During the past 30 years, machine recognition of human faces using still images and video sequences has become an active research area in the communities of video and image processing, pattern recognition, and computer vision. Face recognition (FR) technology has many practical applications, which can be categorized into the law enforcement and the commercial field. In the law enforcement area, this technology can be used to identify faces in a picture, to help, for example, police search a database of mug shots in order to identify a person shown in an incriminating image or videotape. Moreover, surveillance cameras could interact with a FR algorithm that is performing real-time face matching operations in order to identify the presence of a person, e.g. a terrorist, who could be dangerous to the public. In commerce, FR technology can be modeled to create a new kind of key that could match photographs on credit cards, ATM cards, passports, or driver's licenses. Moreover, a simple video camera could act as a clearance security guard simply by interfacing face images with a face recognition or verification algorithm.

The automatic recognition of human faces presents a significant challenge to the aforementioned research communities. Typically, human faces are very similar in structure with minor differences from person to person. Furthermore, varying lighting conditions, facial expressions and pose orientations further complicate the FR task, making it one of the most difficult problems in pattern analysis. Several algorithms have been developed that attempted to overcome these difficulties. A central issue to all these algorithms is which features to use in order to represent a face. A second main issue is which classification scheme to implement in order to recognize a new face image, based on the chosen feature representation. Usually, a set of selected features is used to derive an optimal subset of features that would lead to high classification performance with the expectation that similar performance can also be displayed on future trials using novel test data. In addition to high recognition accuracy and robustness to various types of test data, FR methods need to have relative computational simplicity so that they can be applied to as many real-world applications as possible.
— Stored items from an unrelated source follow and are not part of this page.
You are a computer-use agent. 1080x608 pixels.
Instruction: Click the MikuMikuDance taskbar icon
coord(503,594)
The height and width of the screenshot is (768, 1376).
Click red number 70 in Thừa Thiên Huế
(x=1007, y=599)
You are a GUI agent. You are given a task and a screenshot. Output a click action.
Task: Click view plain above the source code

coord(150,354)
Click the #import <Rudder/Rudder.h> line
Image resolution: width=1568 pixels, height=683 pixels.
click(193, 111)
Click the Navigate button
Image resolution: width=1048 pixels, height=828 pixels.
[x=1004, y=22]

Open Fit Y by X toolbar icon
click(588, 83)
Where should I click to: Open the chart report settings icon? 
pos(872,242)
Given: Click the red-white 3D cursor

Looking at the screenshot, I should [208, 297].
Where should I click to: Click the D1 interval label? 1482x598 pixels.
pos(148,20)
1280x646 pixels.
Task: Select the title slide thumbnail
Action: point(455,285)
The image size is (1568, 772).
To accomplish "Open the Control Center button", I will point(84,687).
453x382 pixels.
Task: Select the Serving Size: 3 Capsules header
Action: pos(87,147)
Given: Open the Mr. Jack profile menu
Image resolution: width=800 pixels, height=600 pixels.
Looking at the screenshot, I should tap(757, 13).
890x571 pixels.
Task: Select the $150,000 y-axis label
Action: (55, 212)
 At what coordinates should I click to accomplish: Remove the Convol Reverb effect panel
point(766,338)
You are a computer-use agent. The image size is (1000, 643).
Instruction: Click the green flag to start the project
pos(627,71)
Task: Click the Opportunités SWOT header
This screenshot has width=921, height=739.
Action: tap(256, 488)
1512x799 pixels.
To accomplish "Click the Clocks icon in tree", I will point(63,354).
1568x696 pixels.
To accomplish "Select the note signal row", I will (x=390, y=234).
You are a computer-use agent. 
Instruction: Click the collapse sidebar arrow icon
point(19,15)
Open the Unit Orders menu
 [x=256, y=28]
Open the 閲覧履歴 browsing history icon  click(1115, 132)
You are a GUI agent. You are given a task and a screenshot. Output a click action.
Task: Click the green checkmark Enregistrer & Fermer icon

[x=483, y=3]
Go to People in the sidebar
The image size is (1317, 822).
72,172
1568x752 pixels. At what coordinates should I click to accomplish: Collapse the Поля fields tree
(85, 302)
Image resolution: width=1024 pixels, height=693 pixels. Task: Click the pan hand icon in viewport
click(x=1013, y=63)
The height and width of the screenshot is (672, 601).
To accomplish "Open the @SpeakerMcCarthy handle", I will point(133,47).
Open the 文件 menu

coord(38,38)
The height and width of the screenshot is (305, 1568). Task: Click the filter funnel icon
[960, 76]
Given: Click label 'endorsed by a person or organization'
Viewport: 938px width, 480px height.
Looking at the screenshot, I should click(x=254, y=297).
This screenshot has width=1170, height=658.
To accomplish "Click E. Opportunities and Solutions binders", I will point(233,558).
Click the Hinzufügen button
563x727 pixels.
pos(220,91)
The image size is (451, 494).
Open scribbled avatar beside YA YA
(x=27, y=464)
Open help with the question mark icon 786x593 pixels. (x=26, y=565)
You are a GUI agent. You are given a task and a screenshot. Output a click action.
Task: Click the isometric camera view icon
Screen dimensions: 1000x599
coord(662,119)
The most popular and successful FR methods usually utilize Principal Component Analysis (Kirby 1990, Turk 1991, Xudong 2008), Linear Discriminant Analysis (Lu 2003, Etemad 1997, Kyperountas 2007), Independent Component Analysis (Hyvärinen 2001, Bartlett 1998, Gao 2009), Non-negative Matrix Factorization (Lee 2001, Li 2001, Buciu 2008), Neural Networks (Lawrence 1997, Jain 2000, Wolfrum 2008), Graph Matching (Wiskott 1997, Tefas 1998, Tefas 2002), Support Vector Machines (Tefas 2001, Hotta 2008), Template Matching (Bruneli 1993, Fukunaga 1990), or Hidden Markov Models (Samaria 1993, Nefian 2000, Bevilacqua 2008). The aforementioned variations that appear in facial images limit the effectiveness of all these methods. Moreover, the FR problem becomes much more complex when large numbers of individuals are represented in a database, where more of the aforementioned variations are expected to be found. To make matters worse, it is often not the case that a sufficient number of training images are available for each individual. As a result, the intra-class variations cannot be modeled properly, making the FR problem more difficult to solve.